Mi destino, en este caso, y tal como lo dijo Borneos, fue empujarlo a su amor. Así pasa cuando sucede. Me asomo a la ventana, y los dos se ven felices, radiantes, imbéciles, ruborizados. Se ven, pues… enamorados. Se toman de las manos y juegan como niños a la Rayuela, pero el amor no les durará tanto tiempo, no lo creo… porque eso pasa con el amor, que igual envejece tan pronto como nace. Es una explosión que, al igual que un ser humano con propósito, tan pronto cumple su destino muere, aunque no lo quiera. Soy un enfermo de amor. Lo sé todo de él. ¿No es así? ¿No inconscientemente ayudé a que se unieran y rieran como estúpidos? Prendo un cigarro, me recargo contra la ventana, y puedo admirarlos. Seguramente ella se lo llevará a tomar un café, como hizo conmigo en innumerables ocasiones, y platicarán trivialidades… ella hablará, y hablará, torpe e indiscreta como es. Él sencillamente escuchará, sin tener el celular en la oreja. No habrá perro que les muerda mientras concurren a sus ritos de amor e iniciación, porque yo estaré mirándolos desde la ventana, con el cigarrito prendido, soplándoles el humo para que se mueran más rápido y no escuchen como mi corazón cruje.

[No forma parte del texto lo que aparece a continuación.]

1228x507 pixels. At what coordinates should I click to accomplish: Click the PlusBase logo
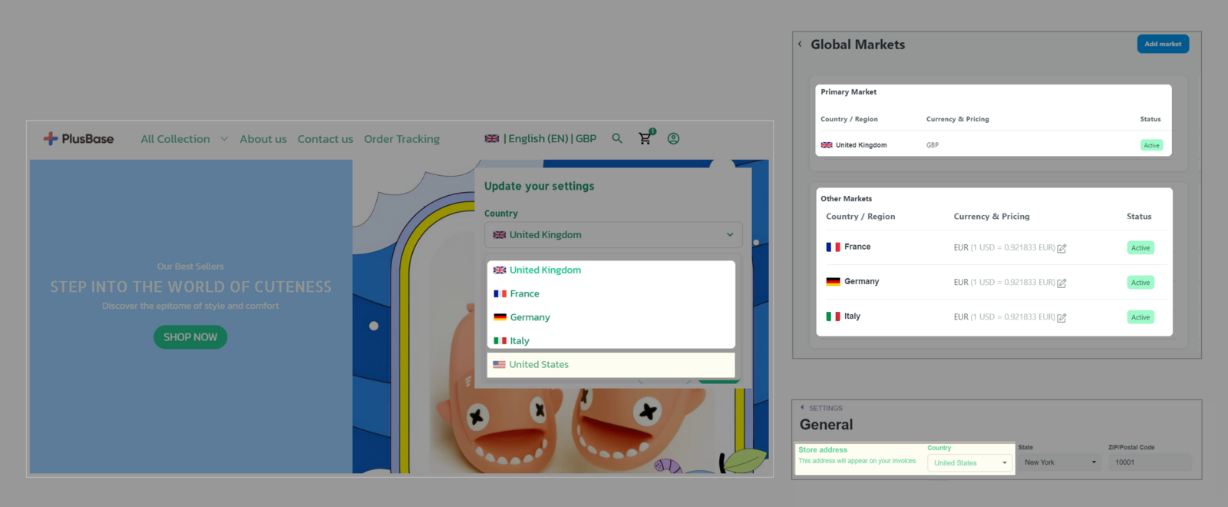[79, 139]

¿Y si ella no lo quiere como él a ella? Cuántas veces nos pasa en la vida, que nos sentimos enamorados y desde los ojos hasta los pies, nos dejamos ir por una persona. Nos enseñan tanto que el amor es sólo para uno, que sólo hasta que nos hacemos viejitos, y nos enamoramos tantas veces, nos damos cuenta que no tenemos amor sólo para uno, sino para quien necesitemos o nos necesite. El amor no se educa como el sexo, que puede consentirse incluso con la mano. ¿El amor se educa? ¿Es cierto que puedo atravesar los límites de una pasión, y sentirme enamorado por despertar, por tomar café, por tener un amigo como Borneos, y un amor fallido como Matilda? ¿Es cierto que podría olvidarla, dejar que se vaya con él, que le invite los cafés, que le pare el culo contra su mesita y le sonría, le sonría a él y no a mí? Ding dong, ding dong, son las cosas del amor. Si me duele nomás de verlos como idiotas… el simple hecho de pensar en otro tipo de unión, como entrelazan los deditos y las piernas, me hace pedazos aquella parte sensible que negaba.

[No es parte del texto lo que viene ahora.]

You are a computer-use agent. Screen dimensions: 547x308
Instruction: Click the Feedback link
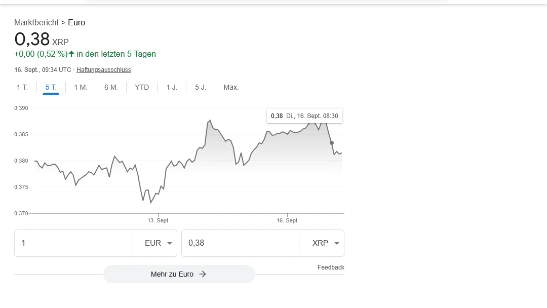331,267
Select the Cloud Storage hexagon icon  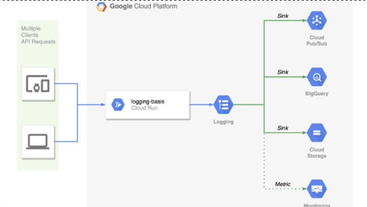tap(316, 133)
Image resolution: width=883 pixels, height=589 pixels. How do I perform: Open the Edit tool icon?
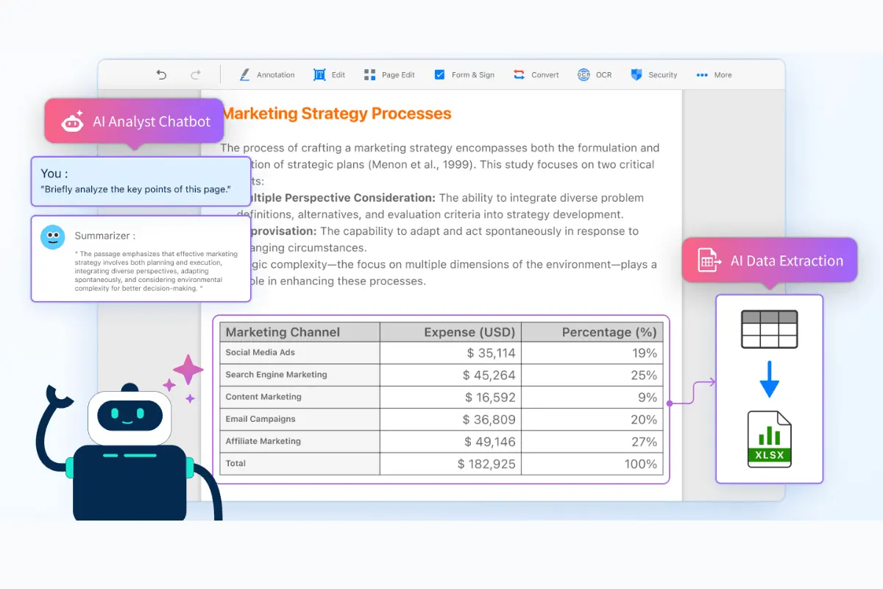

Amaba a Matilde. No lo sabía, pero la amaba. Lo negaba pero la amaba. ¿Acaso por que la amaba, hice todo para que se alejara de mí, sabiendo que no era lo mejor para ella?

Avanzan despacio, se abrazan y empiezan un largo camino. Mis ojos guardan sus pasos, mientras ellos recorren lentamente la cuadra. Un viento suave permite que caigan las hojas, mi cigarro ya esta consumido, olvidé fumar más de la mitad. Si quería a Matilde, era porque quería vivir. Alzo mi mano, me despido de ellos. –Ni pedo –suspiro–, ahí será para la otra. Moqueé un poco, prendí un cigarro, y este sí me lo fumé. A través del humo, que lentos eran, seguí guardando sus pasos. Volteé a mi derecha, encontré cinta adhesiva. Apagué mi cigarro, recogí la cinta y sintiéndome una especie de héroe beisbolista, lancé mi brazo atrás y lo empujé con todo. Sonriendo, miré como voló directo al objetivo: la cabeza de Borneos. Dí la media vuelta con mi triunfo espiritual, escuché sus quejidos desde la ventana y solté una enorme carcajada. Mi editor me tendrá que perdonar esta última falta, pero se lo merecía el par de mamones.